Dr. Stanley points out that ten of these animals, judging by the time which elapsed after the injection, when they showed the first symptoms of the disease, must have been already infected when the injections were made; the eleventh animal, however, undoubtedly contracted the disease after and in spite of the injection.
"Considering," continues Dr. Stanley, "the usual excessive mortality during an outbreak of this disease, the result may almost be compared to the success of vaccination against small-pox. Three young bullocks, each having received 20 cubic centimetres of cattle-plague gall, were purposely exposed to severe infection. They remained well, while unprotected animals around them died of the disease."
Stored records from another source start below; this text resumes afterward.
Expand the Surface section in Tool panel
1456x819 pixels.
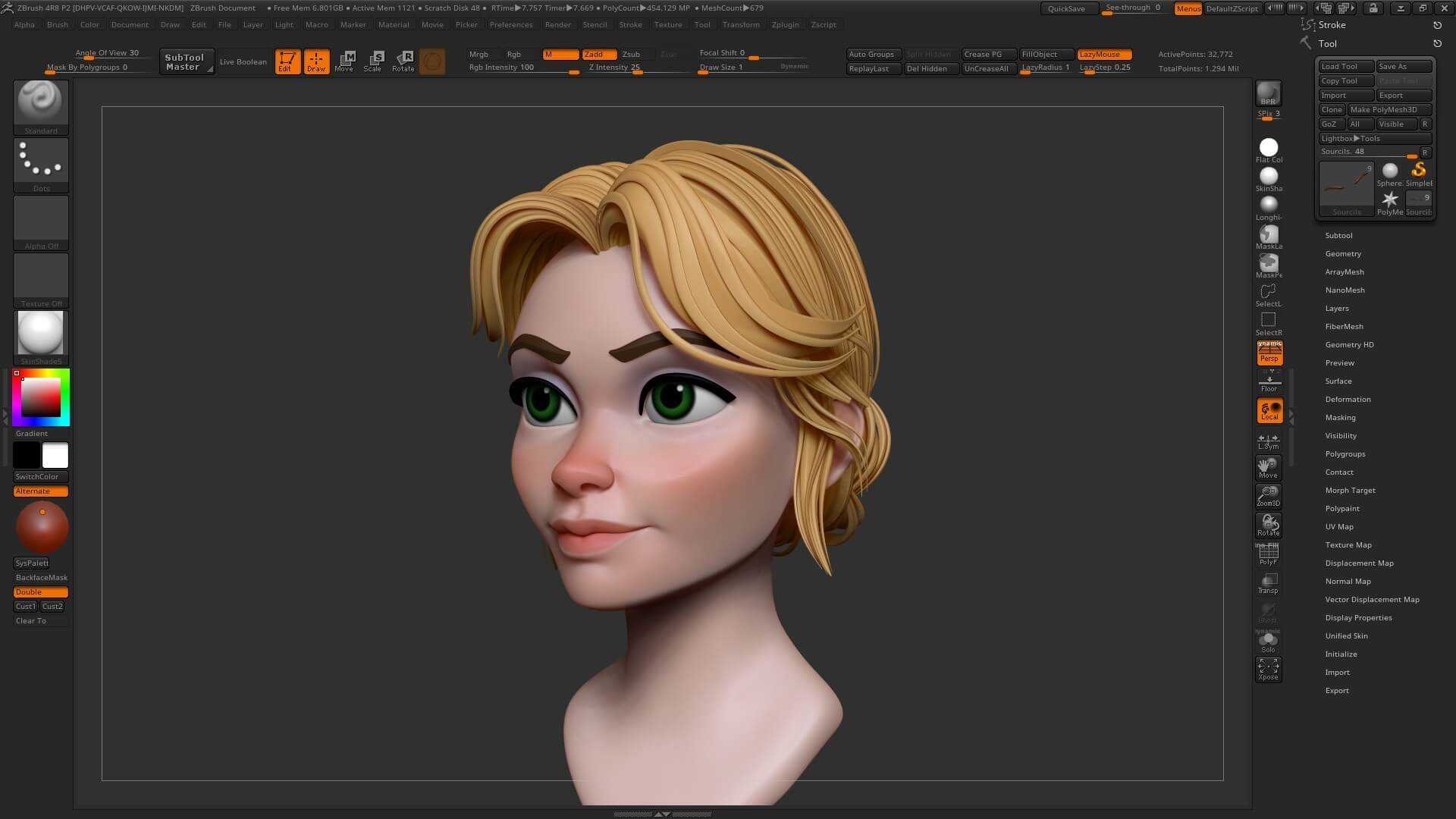[1339, 380]
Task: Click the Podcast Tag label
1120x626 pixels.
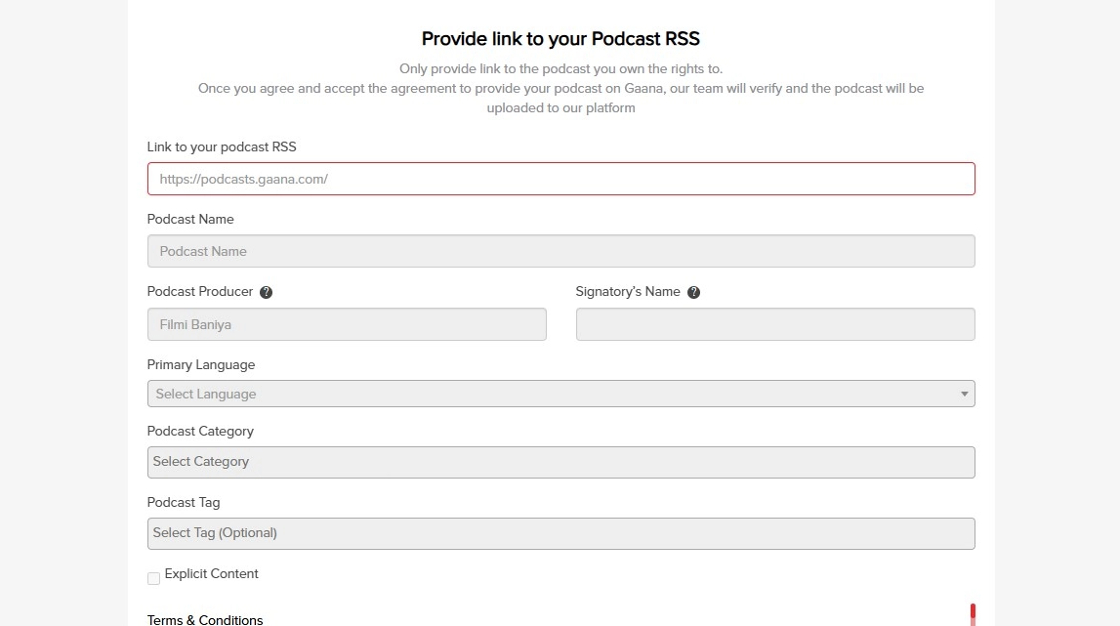Action: coord(183,502)
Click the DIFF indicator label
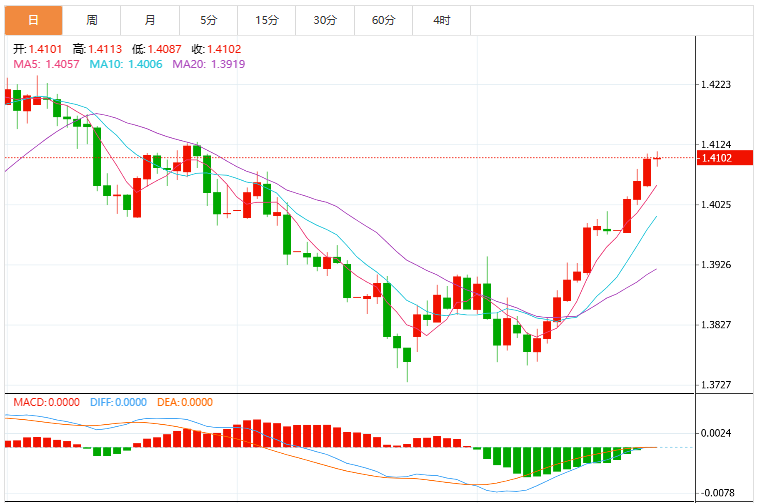759x503 pixels. (118, 402)
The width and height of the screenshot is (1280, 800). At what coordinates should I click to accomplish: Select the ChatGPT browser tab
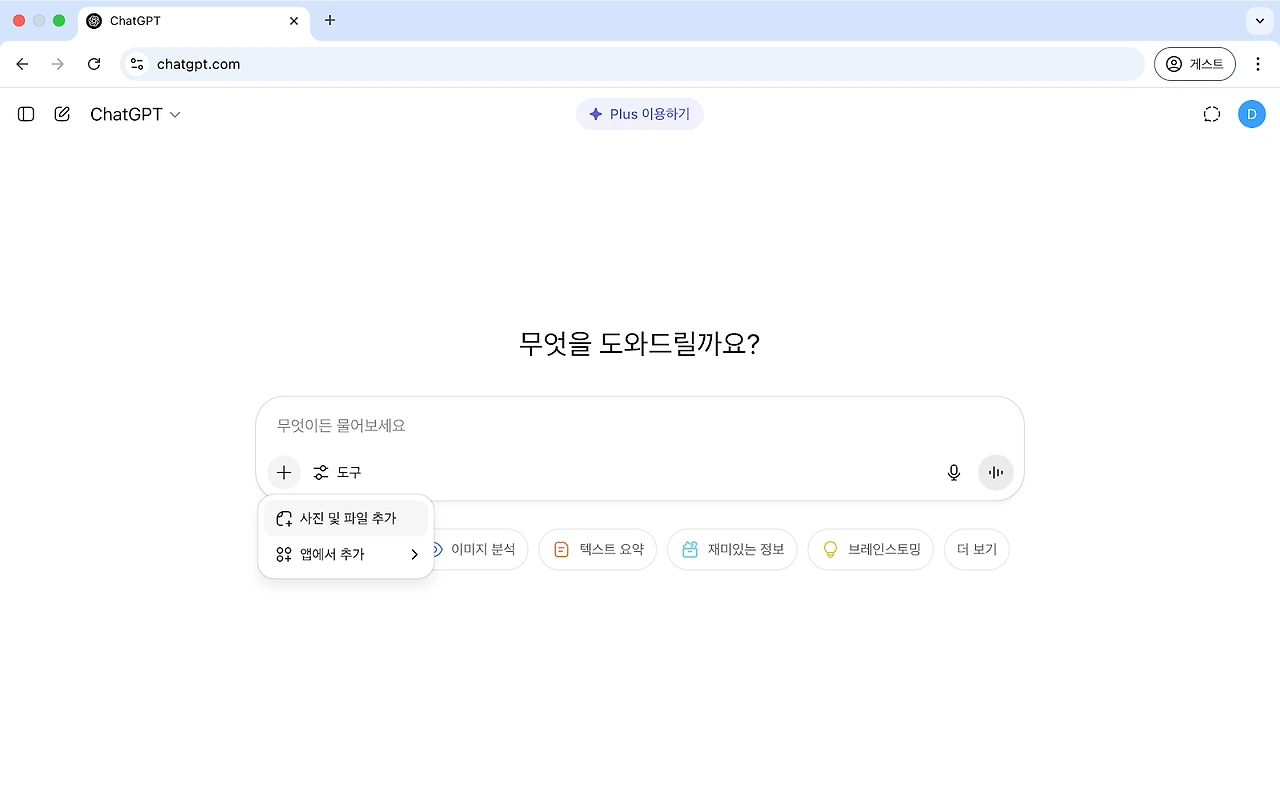(180, 20)
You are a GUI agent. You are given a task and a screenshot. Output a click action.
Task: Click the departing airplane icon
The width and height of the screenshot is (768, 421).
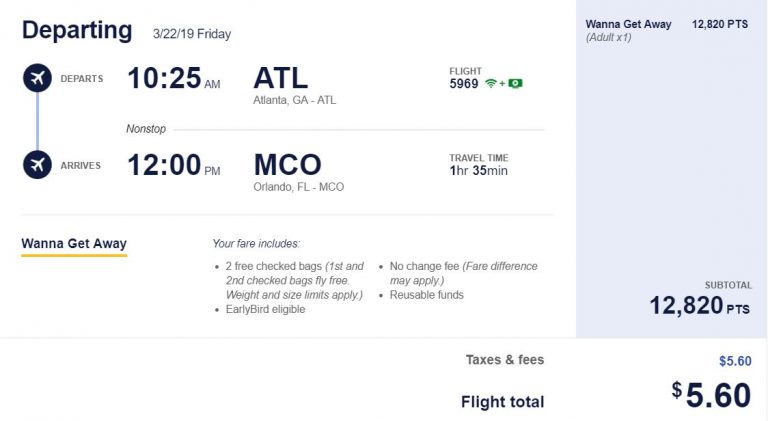pos(37,78)
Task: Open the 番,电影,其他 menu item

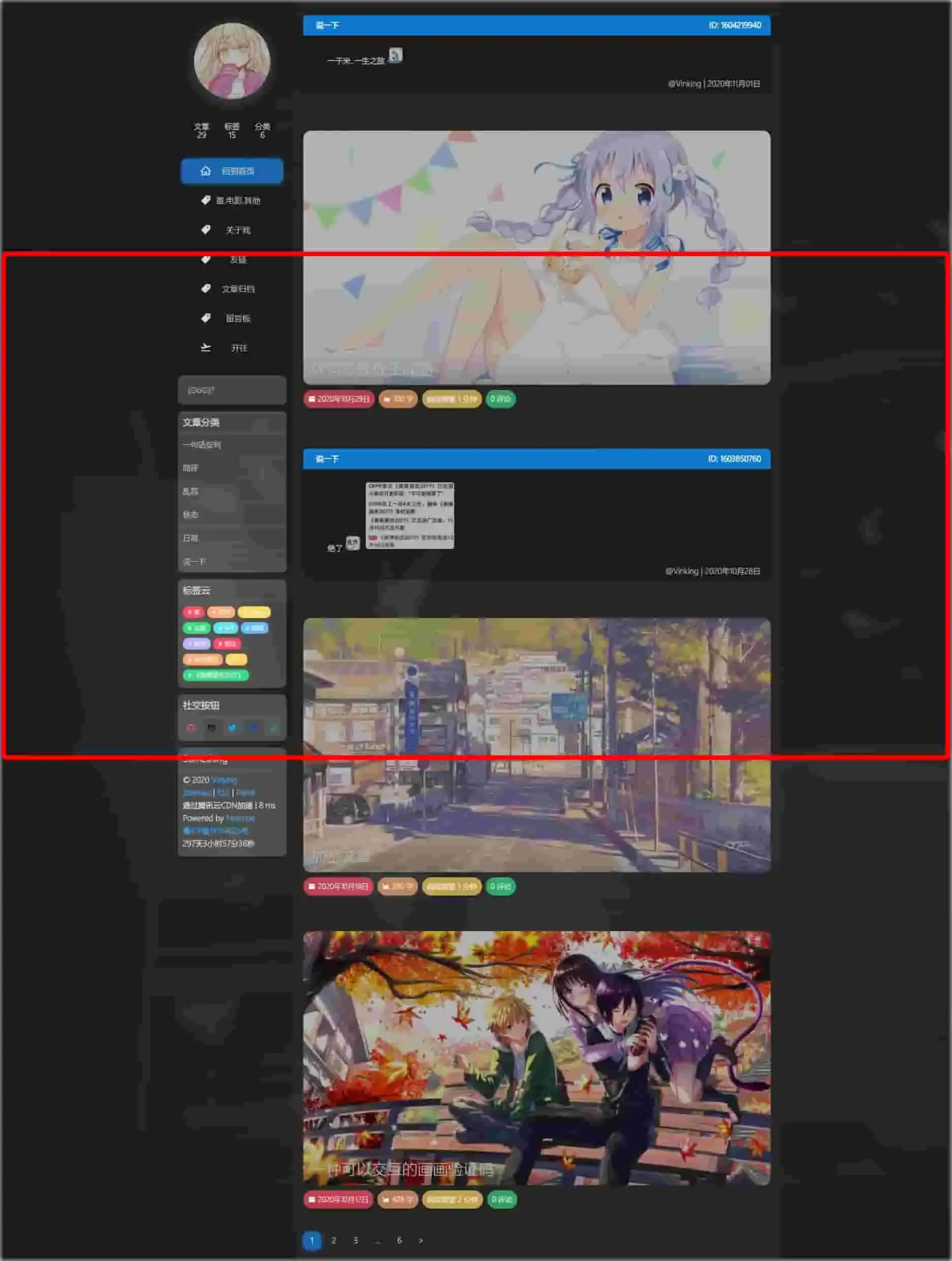Action: pos(238,201)
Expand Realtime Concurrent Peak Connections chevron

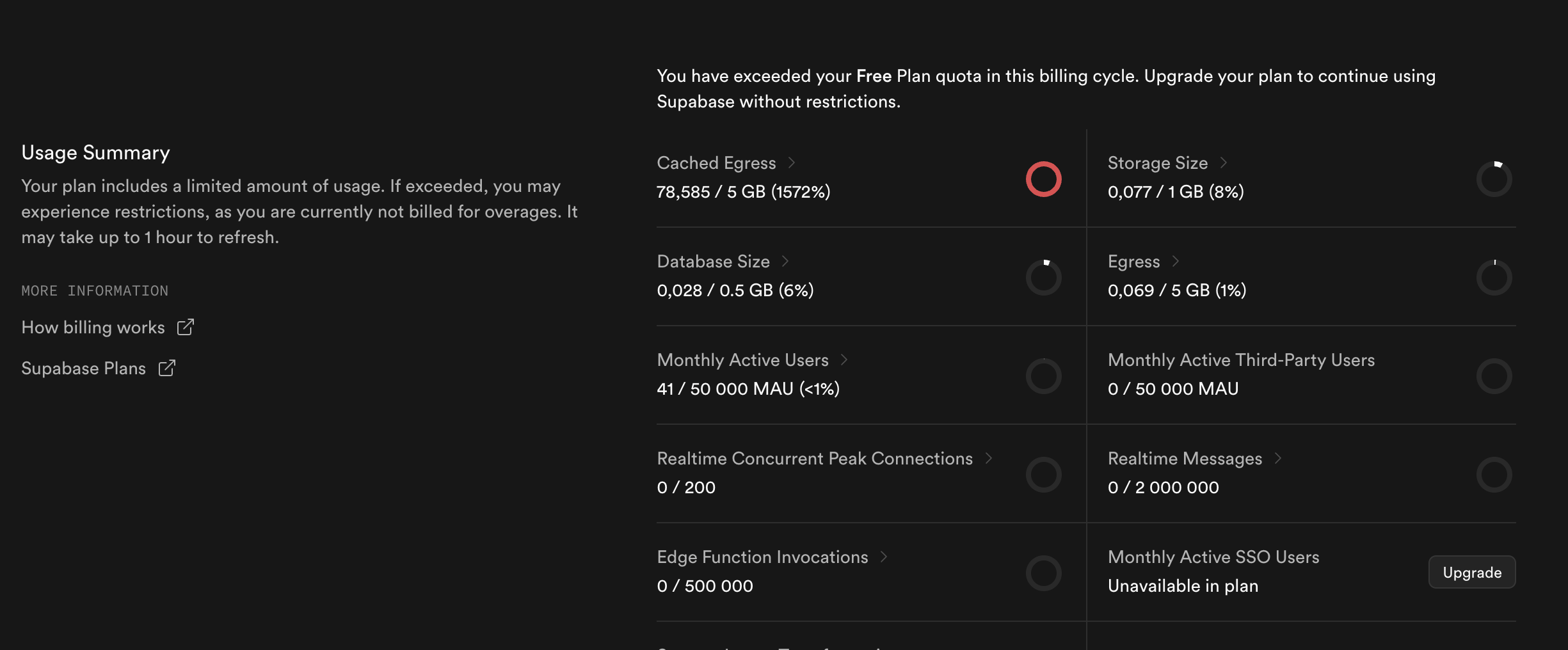pyautogui.click(x=989, y=458)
In the domain of immunity there is, however, no more fascinating or interesting story than that which deals with the discovery and elaboration of a cure for snake-bites, a discovery which, while attracting but comparatively little attention in this country, should prove of paramount importance to our fellow-subjects in the great Indian Empire. The significance to India of Professor Calmette's discovery of a specific cure for snake-poison may be gathered, indeed, from the statistics which have been compiled of the number of deaths attributed by Indian officials to this cause alone, amounting, it is said, to some 22,000 annually.
The Pasteur Institute in Paris has despatched many pioneers of science to various quarters of the globe, but perhaps no scientific missionary has produced more fruitful results than has Dr. Calmette. It was while acting in the double official capacity of Médecin de 1st Classe du Corps de Santé des Colonies and Director of the Bacteriological Institute of Saïgon, in Cochin China, in the autumn of 1891, that Calmette first commenced his experiments on the neutralisation of serpent venom in the animal system.